In a pre-postnatal study in rats, tazobactam administered intraperitoneally in doses of 40, 320, and 1280 mg/kg/day at the end of gestation and during lactation (Gestation Day 17 through Lactation Day 21) was associated with decreased maternal food consumption and body weight gain at the end of gestation and significantly more stillbirths at the high dose of 1280 mg/kg/day. No effects on the physical development, neurological function, or fertility and reproductive ability of first generation (F1) pups were noted, but postnatal body weights for F1 pups delivered to dams receiving 320 and 1280 mg/kg/day tazobactam were significantly reduced 21 days after delivery. The second generation (F2) fetuses were normal for all doses of tazobactam. No adverse effects on maternal reproduction were observed at doses up to 320 mg/kg/day and F1 body weights were not reduced at a dose of 40 mg/kg/day (respectively equivalent to approximately 1.0 and 0.1 times the MRHD of 1 gram every 8 hours based on body surface area comparison).

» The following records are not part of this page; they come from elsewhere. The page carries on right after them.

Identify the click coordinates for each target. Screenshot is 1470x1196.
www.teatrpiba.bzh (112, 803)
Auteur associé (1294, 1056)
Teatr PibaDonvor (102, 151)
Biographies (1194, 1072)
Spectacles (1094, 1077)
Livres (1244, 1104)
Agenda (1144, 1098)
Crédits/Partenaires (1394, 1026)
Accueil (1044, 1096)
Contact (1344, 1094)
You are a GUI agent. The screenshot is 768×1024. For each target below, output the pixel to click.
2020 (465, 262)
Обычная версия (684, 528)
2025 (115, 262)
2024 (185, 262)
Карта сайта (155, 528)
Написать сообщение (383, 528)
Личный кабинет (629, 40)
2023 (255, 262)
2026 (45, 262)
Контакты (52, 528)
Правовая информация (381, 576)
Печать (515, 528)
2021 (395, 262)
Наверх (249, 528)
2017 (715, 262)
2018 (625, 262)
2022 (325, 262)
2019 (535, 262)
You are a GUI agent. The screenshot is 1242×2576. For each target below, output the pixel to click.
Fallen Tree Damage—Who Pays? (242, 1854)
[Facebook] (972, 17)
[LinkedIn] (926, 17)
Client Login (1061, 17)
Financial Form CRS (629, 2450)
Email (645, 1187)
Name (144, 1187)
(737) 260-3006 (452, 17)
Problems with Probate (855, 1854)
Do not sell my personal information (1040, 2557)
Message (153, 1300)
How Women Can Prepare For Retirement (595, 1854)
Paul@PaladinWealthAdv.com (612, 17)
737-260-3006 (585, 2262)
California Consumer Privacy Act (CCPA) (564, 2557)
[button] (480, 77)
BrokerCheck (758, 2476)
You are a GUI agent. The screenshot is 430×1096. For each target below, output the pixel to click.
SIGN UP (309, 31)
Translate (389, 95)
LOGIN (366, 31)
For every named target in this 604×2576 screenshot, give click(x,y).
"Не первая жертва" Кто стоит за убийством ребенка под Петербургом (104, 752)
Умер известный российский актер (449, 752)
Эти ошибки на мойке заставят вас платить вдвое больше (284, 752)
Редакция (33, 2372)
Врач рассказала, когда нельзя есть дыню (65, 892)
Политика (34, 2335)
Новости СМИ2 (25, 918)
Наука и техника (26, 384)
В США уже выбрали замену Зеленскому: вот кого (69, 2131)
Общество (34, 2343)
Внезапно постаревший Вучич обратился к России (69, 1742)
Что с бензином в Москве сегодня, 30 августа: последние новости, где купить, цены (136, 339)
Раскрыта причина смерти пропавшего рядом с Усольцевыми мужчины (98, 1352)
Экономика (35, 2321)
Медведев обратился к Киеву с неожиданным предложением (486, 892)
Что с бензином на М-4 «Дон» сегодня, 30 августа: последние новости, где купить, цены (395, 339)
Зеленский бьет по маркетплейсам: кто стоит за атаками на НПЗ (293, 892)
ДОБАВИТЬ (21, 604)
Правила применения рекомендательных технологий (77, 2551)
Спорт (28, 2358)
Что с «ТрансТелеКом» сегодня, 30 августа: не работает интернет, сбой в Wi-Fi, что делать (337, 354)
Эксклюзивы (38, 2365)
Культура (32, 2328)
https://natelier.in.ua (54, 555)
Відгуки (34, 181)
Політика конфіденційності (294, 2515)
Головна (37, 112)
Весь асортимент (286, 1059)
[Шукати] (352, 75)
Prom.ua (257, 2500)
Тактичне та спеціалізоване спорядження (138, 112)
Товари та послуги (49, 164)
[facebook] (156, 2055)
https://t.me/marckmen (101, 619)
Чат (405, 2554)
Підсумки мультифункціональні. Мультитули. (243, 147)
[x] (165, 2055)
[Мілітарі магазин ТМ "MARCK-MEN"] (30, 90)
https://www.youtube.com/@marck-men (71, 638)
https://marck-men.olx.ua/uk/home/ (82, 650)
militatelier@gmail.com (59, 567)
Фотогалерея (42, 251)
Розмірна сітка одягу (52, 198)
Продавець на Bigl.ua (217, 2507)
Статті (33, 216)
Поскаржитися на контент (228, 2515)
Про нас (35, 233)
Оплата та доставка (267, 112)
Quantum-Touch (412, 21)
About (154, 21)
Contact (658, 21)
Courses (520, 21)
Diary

Lactation: Risk Summary: There are no data on the presence of ceftolozane or tazobactam in human milk. There are no data on the effects of tazobactam or ceftolozane on the breastfed infant, or the effects on milk production.
The developmental and health benefits of breastfeeding should be considered along with the mother's clinical need for ZERBAXA and any potential adverse effects on the breastfed child from ZERBAXA or from the underlying maternal conditions.